Fallible Analysts, Reliable Dividends
Unfortunately investment analysts are just as prone to the standard behavioural biases as the rest of us and are inevitably more affected by incentives designed to promote short-term outperformance. In particular when market conditions become turbulent most earnings forecasts become slightly less useful than an unsinkable submarine.
Dividends, on the other hand, are less volatile than earnings. Even better, analysts' dividend forecasts are much more reliable than their earnings forecasts. So if dividends are a sign of healthy companies then using analyst dividend forecasts as a forward signalling mechanism may offer a way of obtaining market beating returns at little excess risk. Although, as it turns out, whether this works or not depends on whether your country’s legal system was created by a bunch of Vikings masquerading as French nobles rather than the descendents of Julius Caesar.

**Given instruction 1**
Using the passage on analysts and dividends, answer these:
(a) Under turbulent market conditions, what becomes slightly less useful than an unsinkable submarine?
(b) Which forecasts does the passage call much more reliable than analysts' earnings forecasts?
(c) On what does it say the success of using dividend forecasts as a forward signal depends?
The text and the records were taken from separate sources.

Stored items
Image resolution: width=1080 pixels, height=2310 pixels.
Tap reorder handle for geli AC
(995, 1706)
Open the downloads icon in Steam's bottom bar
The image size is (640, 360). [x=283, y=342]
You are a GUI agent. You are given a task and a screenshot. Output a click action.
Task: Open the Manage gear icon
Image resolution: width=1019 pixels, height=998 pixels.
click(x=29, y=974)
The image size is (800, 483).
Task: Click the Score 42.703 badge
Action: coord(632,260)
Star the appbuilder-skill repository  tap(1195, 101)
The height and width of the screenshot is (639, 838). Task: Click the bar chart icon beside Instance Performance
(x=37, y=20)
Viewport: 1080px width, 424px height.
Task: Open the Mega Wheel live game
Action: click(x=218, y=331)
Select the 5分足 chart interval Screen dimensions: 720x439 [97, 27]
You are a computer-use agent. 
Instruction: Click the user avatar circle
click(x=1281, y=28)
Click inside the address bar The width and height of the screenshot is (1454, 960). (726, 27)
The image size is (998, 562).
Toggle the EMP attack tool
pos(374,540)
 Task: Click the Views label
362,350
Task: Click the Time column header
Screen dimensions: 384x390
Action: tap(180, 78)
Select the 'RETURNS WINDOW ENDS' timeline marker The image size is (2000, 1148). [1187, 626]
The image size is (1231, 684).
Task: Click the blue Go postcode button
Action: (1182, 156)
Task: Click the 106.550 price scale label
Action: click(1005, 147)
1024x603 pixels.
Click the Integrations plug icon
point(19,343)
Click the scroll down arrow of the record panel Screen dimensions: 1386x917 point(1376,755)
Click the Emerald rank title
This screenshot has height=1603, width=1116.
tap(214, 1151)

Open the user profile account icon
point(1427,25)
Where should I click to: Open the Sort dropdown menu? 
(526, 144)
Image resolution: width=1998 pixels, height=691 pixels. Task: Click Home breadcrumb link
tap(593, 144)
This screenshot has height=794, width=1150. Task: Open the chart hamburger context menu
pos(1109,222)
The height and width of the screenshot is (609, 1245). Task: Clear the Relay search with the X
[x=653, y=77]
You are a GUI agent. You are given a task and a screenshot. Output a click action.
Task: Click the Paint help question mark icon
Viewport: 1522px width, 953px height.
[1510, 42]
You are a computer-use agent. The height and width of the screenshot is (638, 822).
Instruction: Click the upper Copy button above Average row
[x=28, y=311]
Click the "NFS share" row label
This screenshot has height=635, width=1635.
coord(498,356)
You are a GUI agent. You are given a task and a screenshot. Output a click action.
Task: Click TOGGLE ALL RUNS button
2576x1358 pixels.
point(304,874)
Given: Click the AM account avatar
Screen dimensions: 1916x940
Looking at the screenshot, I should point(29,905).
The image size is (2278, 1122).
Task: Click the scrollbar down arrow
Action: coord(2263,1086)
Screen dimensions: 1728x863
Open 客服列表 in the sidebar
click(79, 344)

**Given instruction 2**
Pull out every line of the records that contains the string "Viewport".

**Exercise result 1**
(a) Most earnings forecasts.
(b) Analysts' dividend forecasts.
(c) On whether a country's legal system was created by Vikings masquerading as French nobles rather than by descendants of Julius Caesar.

**Exercise result 2**
Viewport: 1080px width, 424px height.
Viewport: 1522px width, 953px height.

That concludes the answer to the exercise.